The accusations of Gage’s organization are the typical hodgepodge of pseudo-scientific claims. Along with other esoteric and debunked technical arguments, he says that melted steel was visible at the Ground Zero site proving that the fires burned too hot to have been caused by jet fuel; that because the buildings collapsed at “near free fall speed” there must have been a controlled demolition; and that traces of a thermitereaction found in the World Trade Center debris proves that explosives were used.
All of Gage’s so-called evidence has been rebutted in peer-reviewed papers, by the Federal Emergency Management Agency, by the National Institute for Standards and Technology, by the American Society of Civil Engineers, by the 9/11 Commission Report, and, perhaps most memorably, by the 110-year-old engineering journal Popular Mechanics.
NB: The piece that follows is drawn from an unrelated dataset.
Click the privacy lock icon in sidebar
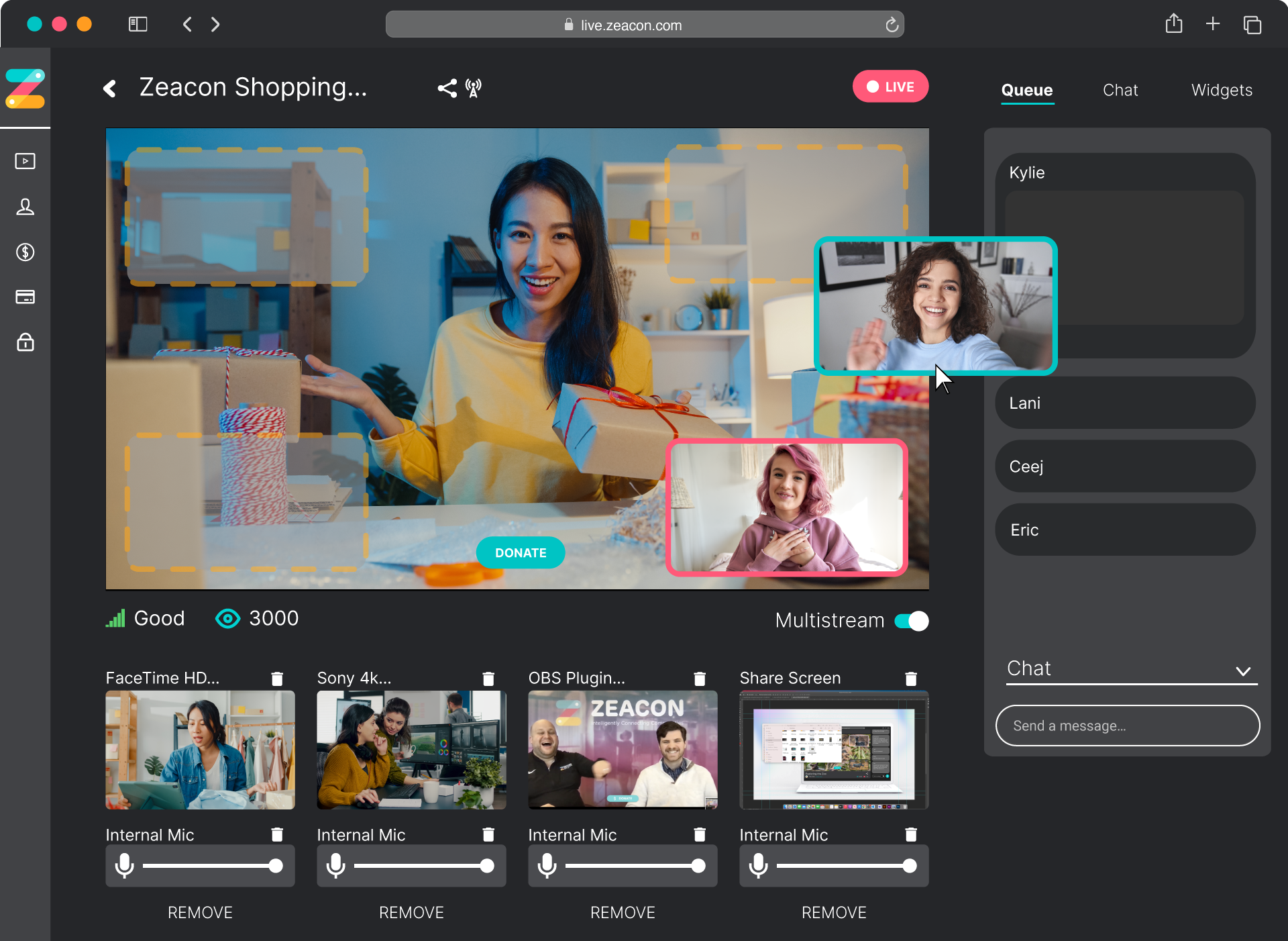The width and height of the screenshot is (1288, 941). (25, 343)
What is more interesting than these bizarre and debunked conspiracy theories is the way that Gage places his AIA membership front and center in his presentations. He seems to be attempting to cloak his organization in the officialdom of the venerable 155-year-old professional institution, even as AIA wants nothing to do with his organization. At the start of his latest film, he explains that he is “a licensed architect of over 20 years and member of the American Institute of Architects.”
Gage often seems to wield his AIA status in promoting his conspiracy theories. In making his case, he also regularly cites that more than 100 AIA members and at least six AIA Fellows have signed his petition calling for a new investigation. In total, Gage says that more than 1,700 of the petition’s roughly 16,000 signatures are from architects and engineers.
During the screening, Gage was at the very least intimating that his organization had been invited to AIA officially.
“I can’t tell you how grateful we were to have been accepted to be here in the boardroom at the national headquarters,” Gage said. “We hope this is the beginning of a very productive relationship.”
Aside from Gage, though, there was not a single other architect in the room, much less an official from AIA, or even another member. The 80-strong crowd was made up largely of members of the local 9/11 Truth movement and other political activists.
Gage was once warned by AIA not to spread the misimpression that there is a relationship between the two organizations, after he wrote a letter to Congress stating that more than 100 members of AIA who signed his petition were demanding a new investigation into 9/11.